Once a Gypsy: Irish Traveller #1 by Danica Winters
I have read a couple of titles from Danica Winters, each mixed a bit of reality and fantasy to come to the story. In the first of her Irish Travellers series, the mix of Ireland, paranormal, culture and a dash of a romantic interest all combine in
Once a Gypsy
Settings for stories often come with an implied atmosphere, and none sets the stage for the unexplained as well as Ireland. With a rich history and flexible influences from legend and druid lore, to add legends of the Travellers (gypsies) enriches the story wonderfully.
Helena is an Irish Traveller, burdened with the desire to ‘be more’ than her culture accepts, she’s struggling to keep the family together while her father is imprisoned for beating her sister’s now husband, a non-gypsy. With a mother deep in drink, a recalcitrant and mouthy teen sister and a lovely little brother to care for, she’s anxious for her father’s return, hoping for normalcy.
On his release, Helena’s father is offered a position as handyman at Adare Manor, with one caveat, Helena must join him. Through the story, we meet Graham, the stepson of the owner, and his attraction for Helena is apparent. Bit by bit, the manor’s need for Helena and her newly discovered powers of fortelling and healing are revealed. An amplifier for things spiritual, the manor also concealed a codex: a handcrafted version of the bible with extra books from Solomon as well as several passages of questionable, or even black magic. The influences of the codex and the price paid for the use of the magic have brought Graham to desperation. His need for Helena to master her gifts and help those afflicted are foremost in his mind.
While I applaud Winters’ storytelling, and the character of Helena was wonderful – full of desires and wishes that alternately tempted and scared her witless, there wasn’t a consistent influx of the secondary story (Graham and the ‘infirmary’), nor was Graham’s attraction developed enough for me to believe in his feelings beyond a ‘need’ for Helena. Intriguing, with plenty of input from Irish and Traveller lore, the story was more relevant for me as a story of Helena’s journey. Her struggles with the expectations, her desire for schooling and the ability to rely on herself, not a man, and her own growth. An interesting and solidly presented first in the series, more suited to readers looking for a bit of fantasy in a contemporary story.
Title: Once a Gypsy
Author: Danica Winters
Series: Irish Traveller #1
Genre: Contemporary Fantasy, Irish, Paranormal, Romantic Elements
Published by: Diversion Books
Published on: 1 November, 2016
Source: Publisher via NetGalley
Heat: Get Your Copy: Amazon ♦ iTunes ♦ Kobo ♦ Downpour ♦ Book Depository ♦ Google
About the Book:
Thrilling and romantic, Once a Gypsy starts a brand new series from award-winning author Danica Winters.

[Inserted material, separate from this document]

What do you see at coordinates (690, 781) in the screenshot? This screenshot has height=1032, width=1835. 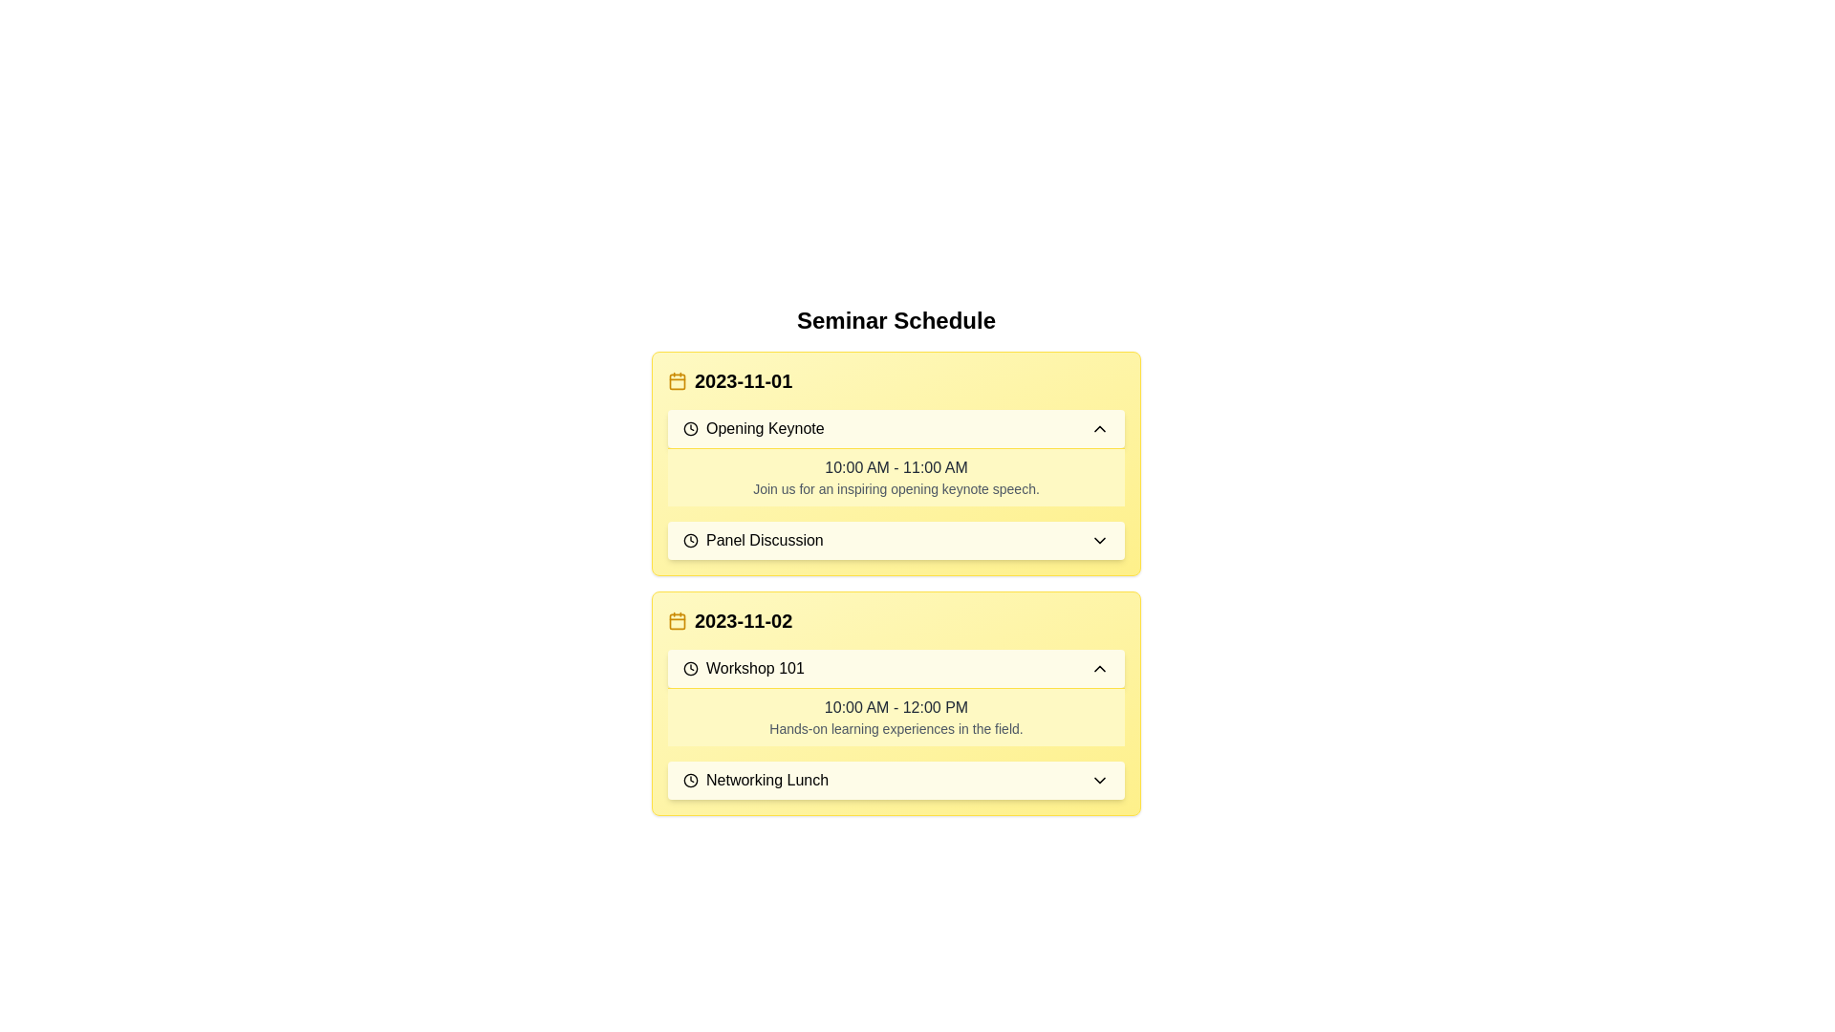 I see `the clock icon indicating the scheduled time for the 'Networking Lunch' event, which is visually aligned to the left of the event label` at bounding box center [690, 781].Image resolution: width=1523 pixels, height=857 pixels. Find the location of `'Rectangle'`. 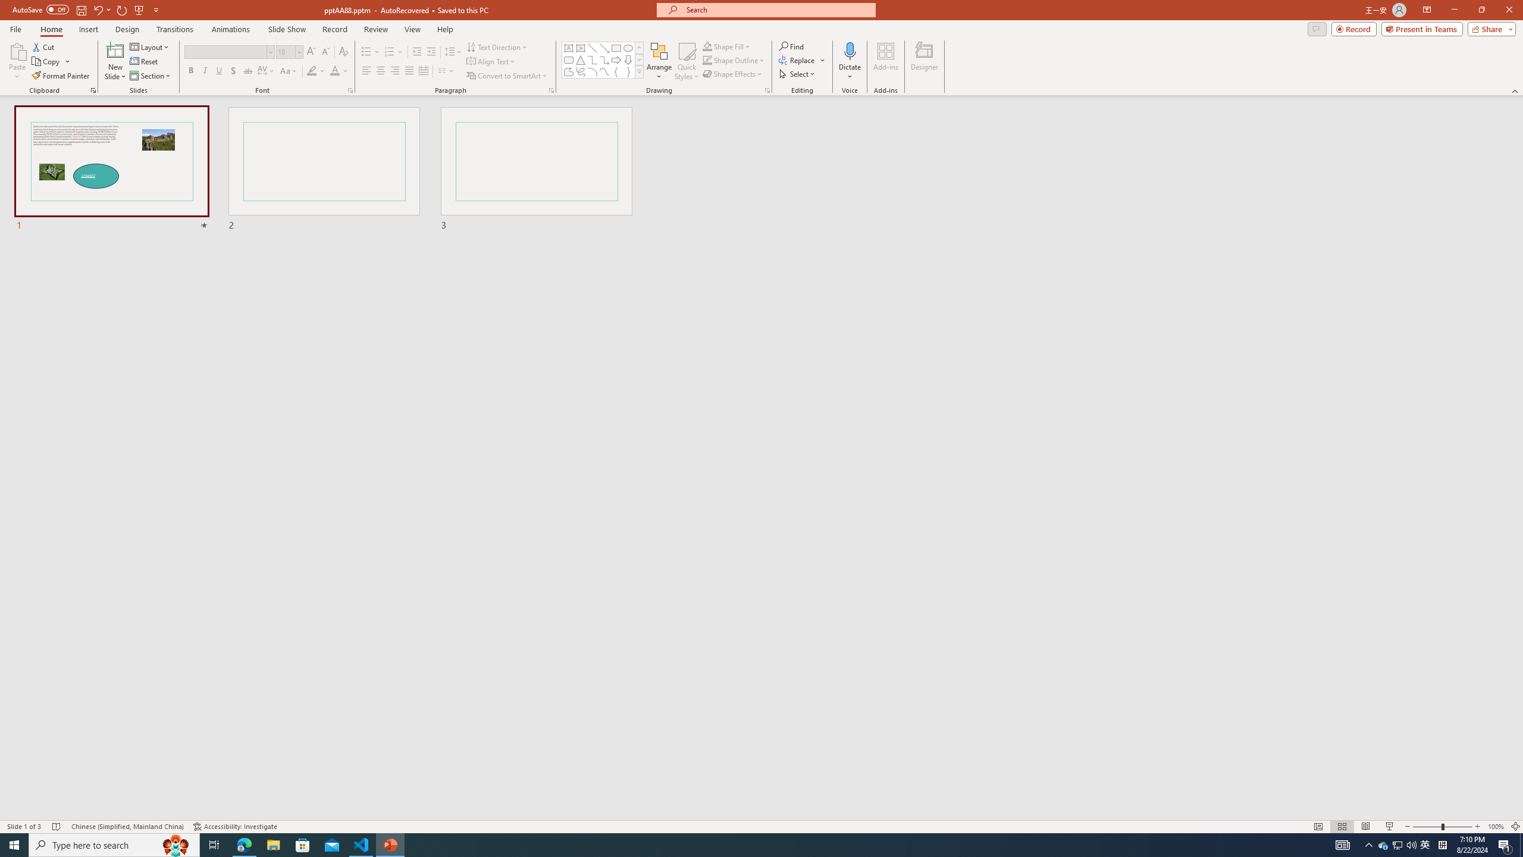

'Rectangle' is located at coordinates (616, 48).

Helena has always struggled to fit in with her Irish Traveller family. It’s not just her opposition to getting married or her determination to attend university; Helena also has one talent that sets her apart from the rest of her clan―the gift of the Forshaw, the ability to see the future.
Graham is the groundskeeper at a manor in Adare, Ireland. Though the estate appears idyllic, it holds dark secrets, and despite his own supernatural gifts, Graham can’t solve Adare Manor’s problems by himself. Desperate for help, Graham seeks out a last resort: Helena, whose skills are far greater than even she knows.
When he promises to teach her to control her powers, Helena resists, afraid both of the damage her abilities might do and her increasing attraction to the handsome groundskeeper. Her entire way of life is at risk: Any involvement, especially romantic, with non-Travellers like Graham is forbidden. But Helena’s future is anything but certain, and fate has other plans for her family, her powers, and her relationship with Graham.
A copy of this title was provided via Publisher via NetGalley for purpose of honest review. I was not compensated for this review: all conclusions are my own responsibility.